▶ _Work instructions_: Your response should contain every line from the data below that holds the string "item".

━━ Records ━━

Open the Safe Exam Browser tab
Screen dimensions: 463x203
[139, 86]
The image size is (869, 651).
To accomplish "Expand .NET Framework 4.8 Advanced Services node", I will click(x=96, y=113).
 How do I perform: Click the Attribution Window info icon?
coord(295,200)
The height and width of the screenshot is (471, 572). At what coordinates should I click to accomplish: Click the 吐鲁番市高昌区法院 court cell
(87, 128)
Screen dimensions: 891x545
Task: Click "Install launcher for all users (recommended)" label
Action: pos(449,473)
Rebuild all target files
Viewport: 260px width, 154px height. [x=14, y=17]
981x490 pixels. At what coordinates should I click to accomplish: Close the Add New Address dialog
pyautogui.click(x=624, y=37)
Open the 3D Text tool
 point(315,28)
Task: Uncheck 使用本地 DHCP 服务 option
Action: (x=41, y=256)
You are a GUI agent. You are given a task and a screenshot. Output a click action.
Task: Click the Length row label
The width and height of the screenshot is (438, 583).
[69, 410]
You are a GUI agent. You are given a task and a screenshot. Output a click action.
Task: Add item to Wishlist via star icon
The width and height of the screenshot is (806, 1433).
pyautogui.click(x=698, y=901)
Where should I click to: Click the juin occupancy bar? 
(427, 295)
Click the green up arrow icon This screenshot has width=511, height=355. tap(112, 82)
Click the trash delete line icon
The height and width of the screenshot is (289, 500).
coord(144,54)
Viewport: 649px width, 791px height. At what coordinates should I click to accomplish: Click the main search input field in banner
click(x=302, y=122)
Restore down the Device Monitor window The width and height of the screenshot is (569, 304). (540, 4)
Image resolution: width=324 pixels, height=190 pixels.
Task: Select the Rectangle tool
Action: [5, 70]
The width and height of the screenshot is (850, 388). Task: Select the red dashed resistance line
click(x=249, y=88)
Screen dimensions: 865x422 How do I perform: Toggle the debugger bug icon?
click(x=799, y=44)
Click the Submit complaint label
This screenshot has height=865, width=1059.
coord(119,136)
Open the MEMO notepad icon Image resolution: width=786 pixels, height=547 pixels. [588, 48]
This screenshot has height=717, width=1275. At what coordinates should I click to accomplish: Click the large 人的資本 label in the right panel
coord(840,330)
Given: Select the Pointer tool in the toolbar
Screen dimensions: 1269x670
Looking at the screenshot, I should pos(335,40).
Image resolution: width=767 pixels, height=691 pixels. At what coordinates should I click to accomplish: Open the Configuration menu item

━━━

▶ _Reply to the task_:
Task: Add item to Wishlist via star icon
Image resolution: width=767 pixels, height=691 pixels. At what coordinates should I click to accomplish: Open the Configuration menu item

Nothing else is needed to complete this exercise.